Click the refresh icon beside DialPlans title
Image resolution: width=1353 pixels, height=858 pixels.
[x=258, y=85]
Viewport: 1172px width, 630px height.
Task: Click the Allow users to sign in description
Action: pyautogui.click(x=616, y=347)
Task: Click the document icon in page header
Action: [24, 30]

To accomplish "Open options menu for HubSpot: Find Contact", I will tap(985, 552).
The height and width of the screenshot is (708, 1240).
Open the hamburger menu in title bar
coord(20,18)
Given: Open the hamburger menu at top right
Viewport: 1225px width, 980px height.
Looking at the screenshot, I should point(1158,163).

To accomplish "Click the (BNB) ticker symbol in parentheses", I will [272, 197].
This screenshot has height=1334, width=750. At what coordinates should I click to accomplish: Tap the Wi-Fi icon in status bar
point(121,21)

What needs to be done | The expected answer is every line in the data above that carries the string "will".

Problem solution |
To accomplish "Open options menu for HubSpot: Find Contact", I will tap(985, 552).
To accomplish "Click the (BNB) ticker symbol in parentheses", I will [272, 197].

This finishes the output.